Et tous veulent faire part de « leur vérité » sur Ulysse : finalement, n’est-ce pas là ce qu’est l’Odyssée ? Un poème que l’on récitait et qu’on continue à lire et à se transmettre de génération en génération.

Ulysse Oralité

 

Une BD littéralement fabuleuse

Avant de relire Ulysse pour les besoins de cette chronique, je me souvenais d’avoir été frappé par la virtuosité et la grande maîtrise dans l’exécution.

De fait, c’est un bel album au dessin simple, sorte de ligne claire symbolique, coloré d’aquarelles avec beaucoup de charme. Des aquarelles unies en un album à la grande cohérence visuelle. Le trait de Jean Harambat fait penser à ces croquis pris sur le vif lors de vacances écrasées par le chaud soleil méditerranéen. Les visages sont représentés « à la grecque », comme ces dessins sur les poteries que l’on observait dans nos livres d’histoire.

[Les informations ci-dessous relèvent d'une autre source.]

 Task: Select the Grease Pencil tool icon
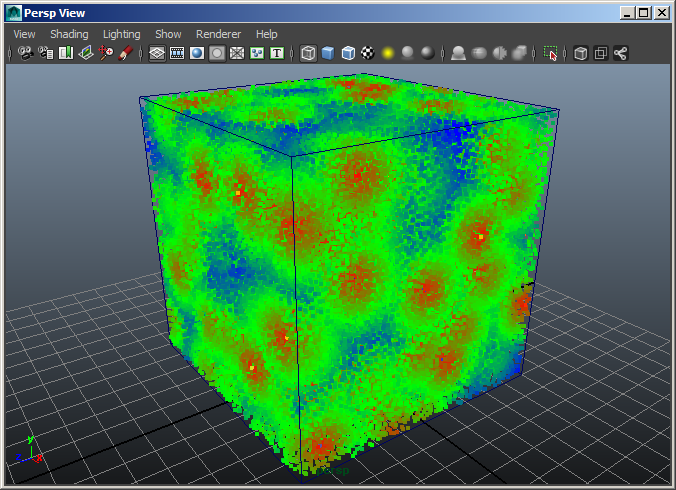pyautogui.click(x=126, y=53)
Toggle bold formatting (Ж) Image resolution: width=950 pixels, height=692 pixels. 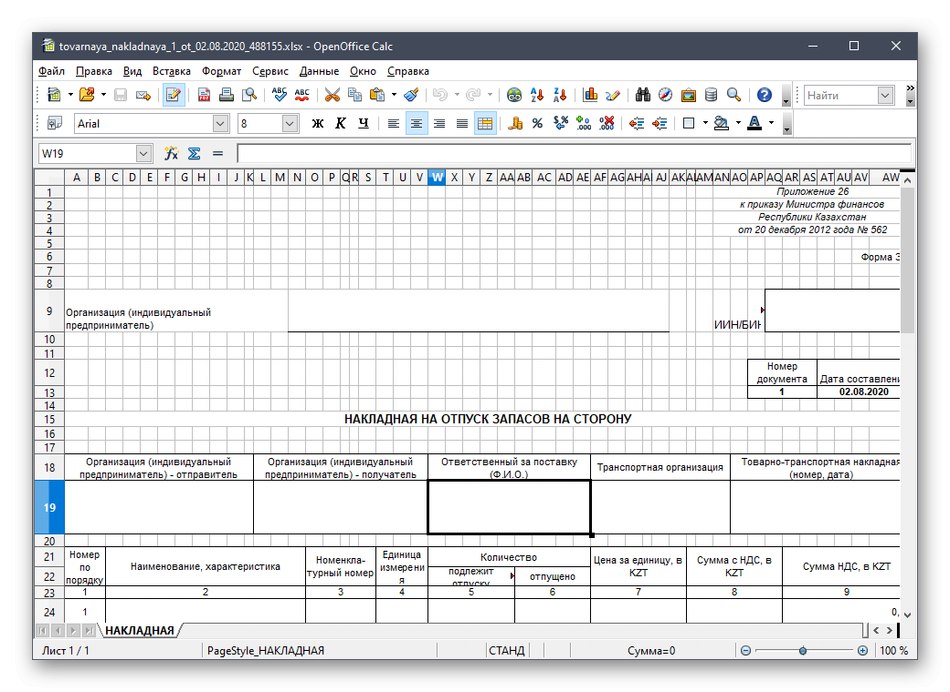(318, 124)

Cette relecture m’a aussi permis de redécouvrir combien cette BD est fabuleuse, porté par un propos savant sans être pédant. Jean Harambat n’est jamais assommant car c’est toujours pertinent, juste dans les mots choisis et avec une vraie élégance dans la simplicité du dessin.

Simplicité & élégance

Je crois bien avoir pris plus de plaisir encore dans cette seconde lecture, ce qui est plutôt un bon signe et assez rare. Ulysse est une œuvre riche en termes de sens et une histoire si bien écrite que vous avez plaisir à la relire. De nouveaux « détails », de nouvelles perspectives, de nouvelles trames dans le texte apparaissent.

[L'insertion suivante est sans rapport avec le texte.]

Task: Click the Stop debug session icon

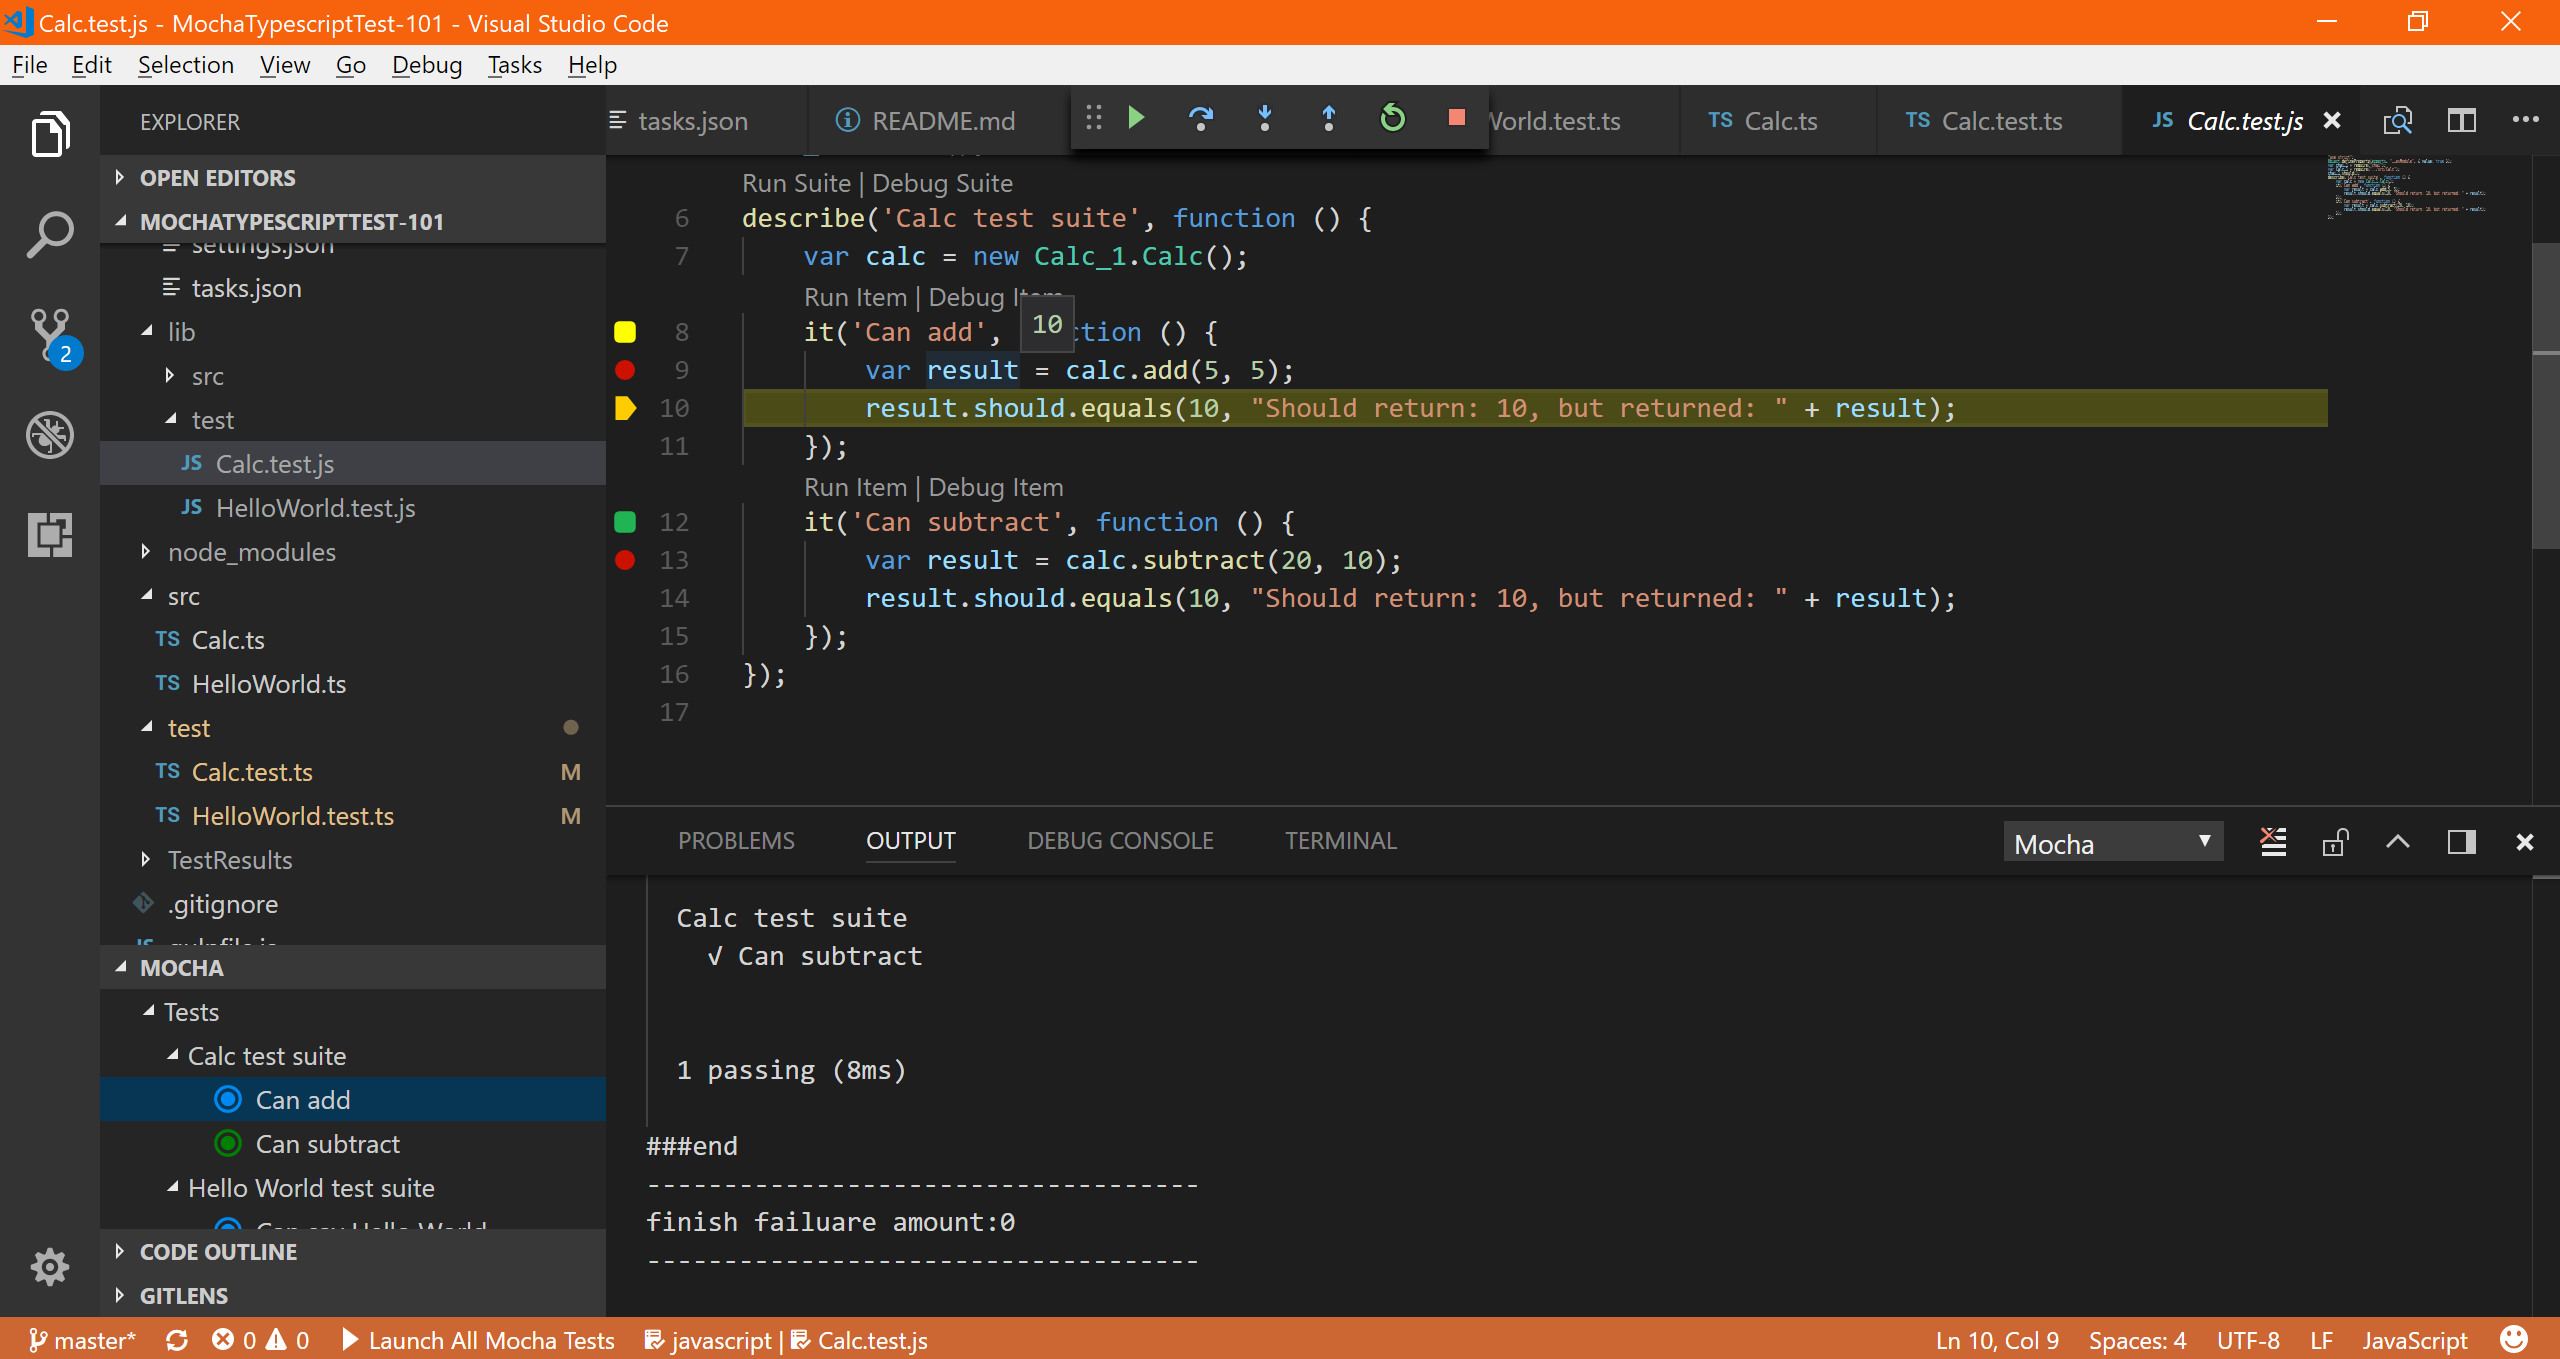Action: pyautogui.click(x=1454, y=118)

Jean Harambat conclut par les mots du bibliothécaire de Vathy, seule bibliothèque sur l’île d’Ithaque : « Il est impossible de faire coïncider parfaitement une épopée avec la réalité historique et géographique. Quelle illusion de vouloir recréer tout cela, de vouloir réduire la poésie à la réalité… Alors que la poésie est une part redoublée du monde… Elle transforme, déforme pour nous faire voir une vérité et une beauté supérieure. »

Car à travers cette polyphonie graphique, il s’agit bien aussi d’un métadiscours sur l’Odyssée et plus généralement d’une ode à la poésie, à l’art en général :

Ulysse Sur L'art

Probablement une des BD à faire découvrir à ceux qui pensent que la « vraie » lecture est forcément sous format roman (ou essai).

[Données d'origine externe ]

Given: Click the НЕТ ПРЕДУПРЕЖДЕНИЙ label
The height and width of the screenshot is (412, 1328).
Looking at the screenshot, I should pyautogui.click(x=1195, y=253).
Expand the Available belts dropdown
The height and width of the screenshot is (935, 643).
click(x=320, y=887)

C’est une lecture réjouissante, intelligente, accessible et qui vous donne envie de profiter de la vie, et même, pourquoi pas d’aller à la plage pour marcher dans les pas d’Ulysse.

Ulysse La Plage

Ulysse, Les chants du retour de Jean Harambat

Ed. Actes Sud BD, 2014

La musique qui va bien : « Summertime » par Ella Fitzgerald

Le verre qui va bien : Barbaresco Rabaja 2009. Un excellent vin italien avec une belle bouche ample, riche en fruits et à la puissance épanouie.

2 commentaires

  • Ulysse en représentant sensible de la condition humaine, sinon masculine, qui s’est tout à la fois perdu et a perdu. Les chants du retour portent cette nostalgie du héros, et l’ Ulysse y gagne en grâce, même s’il garde sa part de violence brute de décoffrage ! Il devient homme d’une nature sereine, pénétré d’apparitions sages de femmes déesses guides, recarapace l’humain d’essentiel et d’hu-(om?)-milité. Une relecture moderne, assez fascinante. C’est effectivement une BD de toujours (aujourd’hui inclus).